Professor Marino Niola, lei studia i riti dell’uomo. L’agnello per noi è divenuto solo parte di un menu.

Cosciotto o coratella? La secolarizzazione tra le sue innegabili virtù ha purtroppo il vizio di confinarci nel vuoto della memoria. Domani troveremo a tavola l’agnello al quale daremo il valore più immediato e modesto: gustoso cibo per il nostro palato, piacere per il nostro corpo, appuntamento conviviale genericamente festoso.

Questa è la settimana del sacrificio.

Del sacrificio animale. Altrove gli sgozzamenti – di pecore o montoni o agnelli – e il sangue sono manifesti, visibili in una relazione aperta, diretta, in un rapporto contiguo e permanente col sangue e con la morte. Ma la nostra cultura, anche quando si tratta di animali, rifiuta di vedere la morte, la esorcizza, la disconosce, la rende astratta. E quando proprio non può farne a meno, perché quell’ora arriva, tenta di renderla incruenta, la trasforma in dolce. L’uccisione, anche dell’agnello, avviene al buio, al chiuso, lontano dai nostri occhi. E suonerebbe assai disdicevole se potesse accadere il contrario. Il nostro rifiuto è assoluto e non esiste categoria che relativizzi la morte. Non assistiamo al sangue versato. Ci inorridisce se capita a un nostro simile, ci fa star male se accade per un animale.

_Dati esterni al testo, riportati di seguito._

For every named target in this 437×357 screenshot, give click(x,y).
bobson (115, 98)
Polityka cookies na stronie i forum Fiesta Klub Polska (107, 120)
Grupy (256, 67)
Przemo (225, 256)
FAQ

Adesso mandiamo in battaglia i droni. Velivoli senza equipaggio sganciano bombe e uccidono in nostra vece, per nostro conto. La chiamiamo guerra pulita, asettica.

Non sosteniamo il peso della morte e sempre più spesso ascoltiamo gli strateghi militari che illustrano le modalità di attacco per via aerea, senza più poggiare a terra i famosi scarponi. E la morte si trasforma così in un videogioco, il nemico in un target da colpire. Lo rendiamo invisibile per nostra estrema difesa. Seguiamo puntini luminosi, non ci accorgiamo dei corpi che infatti per noi non esistono. Sono entità astratte.

L’agnello resta l’unico nostro martire, sacrifichiamo il suo corpo, emendiamo grazie alla sua morte i nostri peccati.

È il capro espiatorio, colui sul quale sono caricati le nostre colpe.

Sacrificio, morte, martirio. Una incredibile sovrapposizione di significati e linguaggi in queste ore.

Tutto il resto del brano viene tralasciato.